* [What the task requires] An exact transcription of every record is needed, leaving out the pictures.

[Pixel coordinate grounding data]
☆ ☆ ☆ ☆ ☆

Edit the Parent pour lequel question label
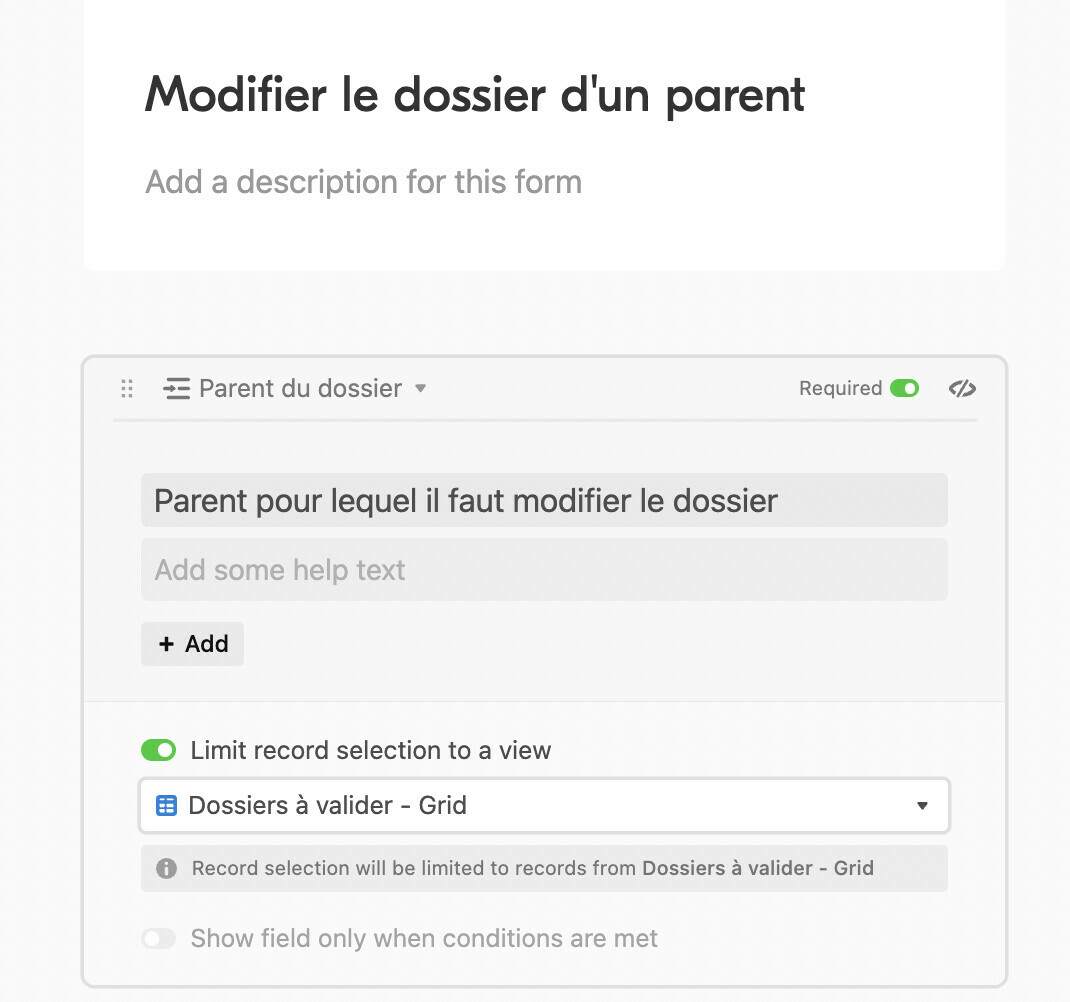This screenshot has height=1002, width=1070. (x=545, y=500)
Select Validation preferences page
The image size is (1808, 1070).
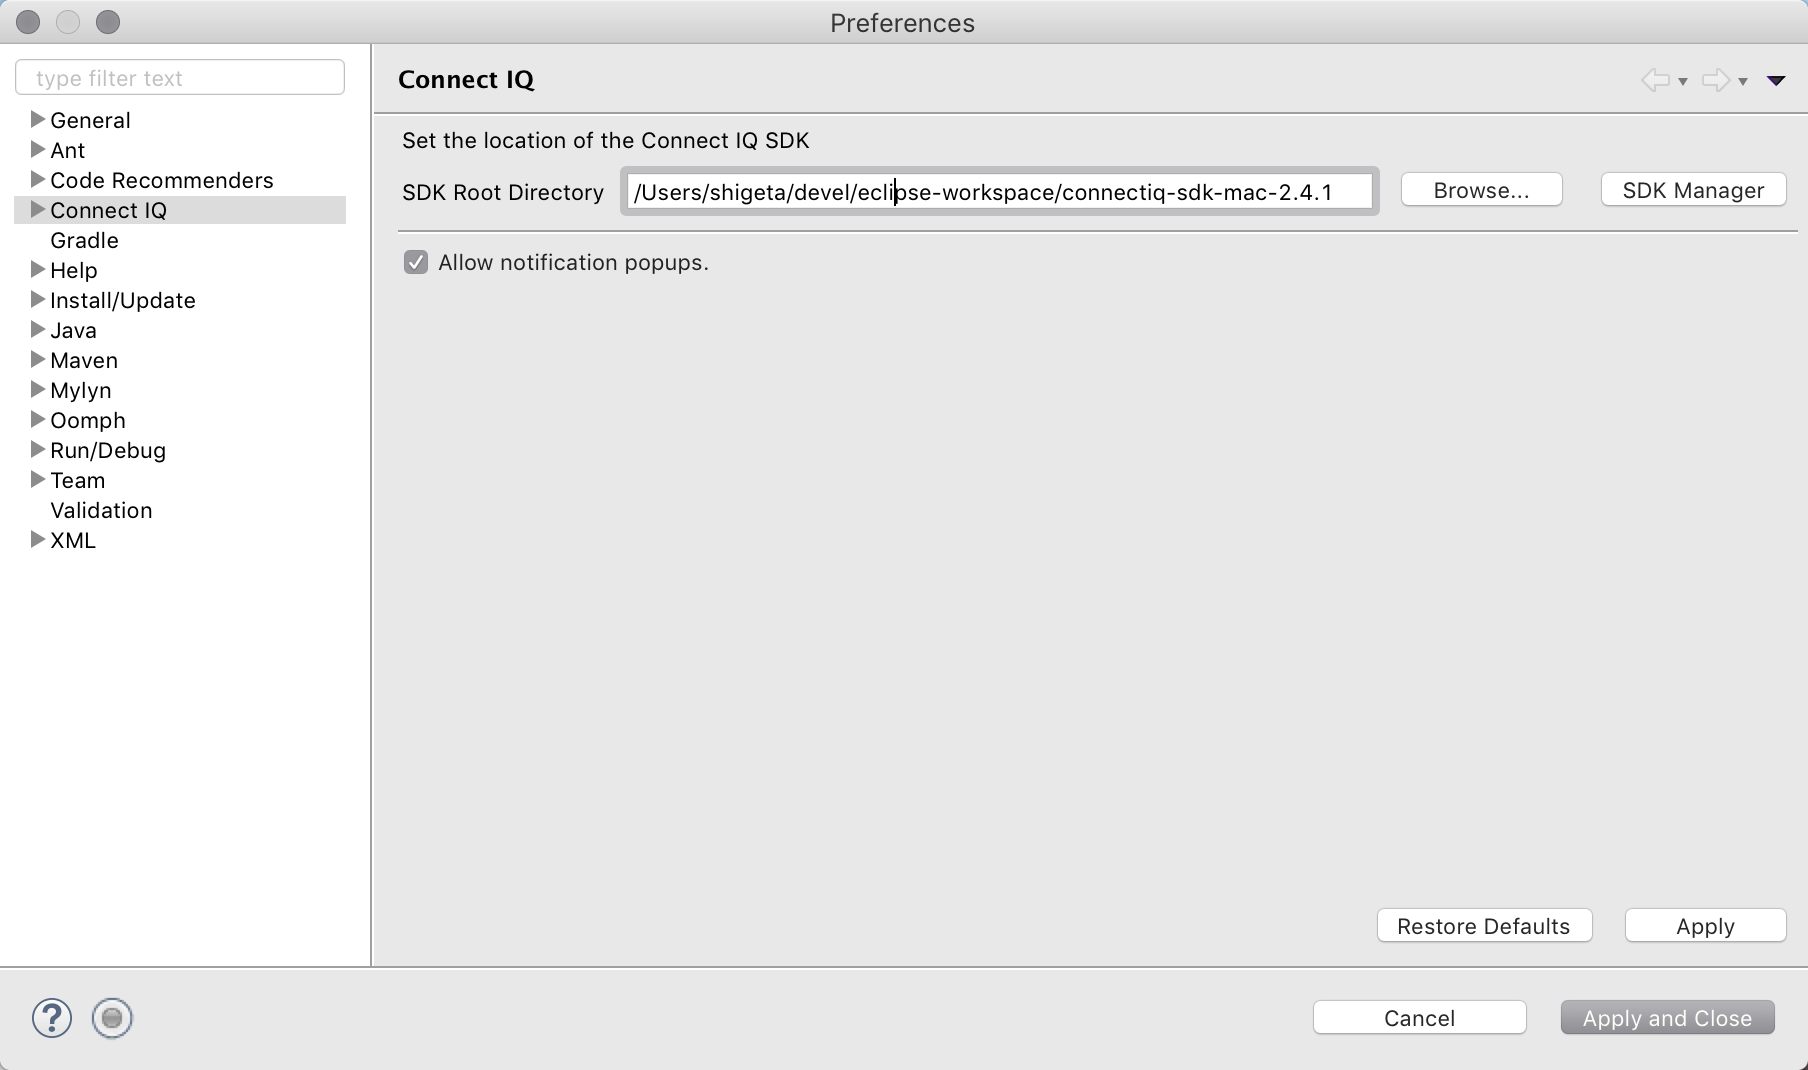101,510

☆ ☆ ☆ ☆ ☆

* [Finished exercise]
Edit the Parent pour lequel question label
This screenshot has height=1002, width=1070. (x=545, y=500)
Select Validation preferences page
The image size is (1808, 1070).
101,510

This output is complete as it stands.